*** STUDY MATERIAL

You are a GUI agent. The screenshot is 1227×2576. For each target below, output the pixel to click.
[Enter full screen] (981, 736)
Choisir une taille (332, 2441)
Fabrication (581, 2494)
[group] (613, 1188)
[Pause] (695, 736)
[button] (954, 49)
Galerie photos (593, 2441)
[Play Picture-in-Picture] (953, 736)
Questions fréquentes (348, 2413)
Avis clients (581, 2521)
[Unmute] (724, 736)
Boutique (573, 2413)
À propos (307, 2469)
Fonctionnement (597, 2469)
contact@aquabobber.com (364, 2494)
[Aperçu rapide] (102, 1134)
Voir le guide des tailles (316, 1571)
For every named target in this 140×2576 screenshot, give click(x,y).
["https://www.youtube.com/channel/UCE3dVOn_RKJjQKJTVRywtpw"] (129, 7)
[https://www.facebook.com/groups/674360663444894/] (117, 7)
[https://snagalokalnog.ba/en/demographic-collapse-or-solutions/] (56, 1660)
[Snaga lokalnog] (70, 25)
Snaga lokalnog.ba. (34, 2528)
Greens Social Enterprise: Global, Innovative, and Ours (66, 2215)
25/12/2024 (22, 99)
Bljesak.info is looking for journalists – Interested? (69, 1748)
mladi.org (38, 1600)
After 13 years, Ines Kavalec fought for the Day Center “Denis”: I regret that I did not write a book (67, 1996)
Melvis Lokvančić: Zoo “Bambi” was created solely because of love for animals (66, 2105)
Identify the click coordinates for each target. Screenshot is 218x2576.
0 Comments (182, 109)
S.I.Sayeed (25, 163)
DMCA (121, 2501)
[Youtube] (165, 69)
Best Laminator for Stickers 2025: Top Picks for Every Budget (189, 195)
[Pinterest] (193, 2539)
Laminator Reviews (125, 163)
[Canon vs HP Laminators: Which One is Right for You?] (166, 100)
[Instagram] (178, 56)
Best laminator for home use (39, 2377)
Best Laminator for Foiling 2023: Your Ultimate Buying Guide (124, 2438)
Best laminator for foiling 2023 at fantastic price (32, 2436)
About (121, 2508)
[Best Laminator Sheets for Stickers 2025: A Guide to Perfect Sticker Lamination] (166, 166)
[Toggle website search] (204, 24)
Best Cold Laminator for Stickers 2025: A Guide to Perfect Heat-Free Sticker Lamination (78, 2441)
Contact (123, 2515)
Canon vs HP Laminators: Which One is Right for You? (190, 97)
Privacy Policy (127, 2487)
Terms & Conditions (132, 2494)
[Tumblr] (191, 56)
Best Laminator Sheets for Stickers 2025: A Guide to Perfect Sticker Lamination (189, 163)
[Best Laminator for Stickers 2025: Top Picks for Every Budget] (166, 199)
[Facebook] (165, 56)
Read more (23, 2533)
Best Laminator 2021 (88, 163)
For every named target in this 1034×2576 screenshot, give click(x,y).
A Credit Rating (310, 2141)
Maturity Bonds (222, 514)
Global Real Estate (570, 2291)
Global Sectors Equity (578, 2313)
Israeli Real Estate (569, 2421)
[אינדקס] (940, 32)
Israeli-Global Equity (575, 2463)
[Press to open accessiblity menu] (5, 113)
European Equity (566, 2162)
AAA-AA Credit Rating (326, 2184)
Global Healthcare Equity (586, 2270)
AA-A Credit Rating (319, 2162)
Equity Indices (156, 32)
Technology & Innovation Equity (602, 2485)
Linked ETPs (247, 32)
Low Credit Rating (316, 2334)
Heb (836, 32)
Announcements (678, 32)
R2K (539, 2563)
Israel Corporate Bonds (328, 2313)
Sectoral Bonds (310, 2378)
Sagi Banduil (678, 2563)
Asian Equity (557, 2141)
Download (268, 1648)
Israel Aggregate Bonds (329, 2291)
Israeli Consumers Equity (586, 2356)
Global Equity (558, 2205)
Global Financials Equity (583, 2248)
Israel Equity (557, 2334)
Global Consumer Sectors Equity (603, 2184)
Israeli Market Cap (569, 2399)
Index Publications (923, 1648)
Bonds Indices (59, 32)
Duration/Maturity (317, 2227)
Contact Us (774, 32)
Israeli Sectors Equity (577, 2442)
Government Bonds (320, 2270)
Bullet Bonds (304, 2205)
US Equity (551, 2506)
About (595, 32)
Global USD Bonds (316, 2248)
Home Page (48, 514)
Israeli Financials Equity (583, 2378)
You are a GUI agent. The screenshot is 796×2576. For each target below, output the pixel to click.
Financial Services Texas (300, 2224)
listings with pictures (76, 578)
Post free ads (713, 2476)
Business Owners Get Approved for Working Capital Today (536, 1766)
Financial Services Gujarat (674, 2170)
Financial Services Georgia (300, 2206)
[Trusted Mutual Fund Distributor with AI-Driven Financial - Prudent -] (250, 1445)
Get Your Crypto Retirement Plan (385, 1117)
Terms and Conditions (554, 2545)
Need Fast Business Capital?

******

**WHAT YOU ARE ASKED TO DO**
Beginning with the line that contains "US Equity (551, 2506)", restate word for word each line through the last one in the data, and write nothing more.

**ANSWER BOX**
US Equity (551, 2506)
About (595, 32)
Global USD Bonds (316, 2248)
Home Page (48, 514)
Israeli Financials Equity (583, 2378)
You are a GUI agent. The screenshot is 796×2576. For each target below, output the pixel to click.
Financial Services Texas (300, 2224)
listings with pictures (76, 578)
Post free ads (713, 2476)
Business Owners Get Approved for Working Capital Today (536, 1766)
Financial Services Gujarat (674, 2170)
Financial Services Georgia (300, 2206)
[Trusted Mutual Fund Distributor with AI-Driven Financial - Prudent -] (250, 1445)
Get Your Crypto Retirement Plan (385, 1117)
Terms and Conditions (554, 2545)
Need Fast Business Capital?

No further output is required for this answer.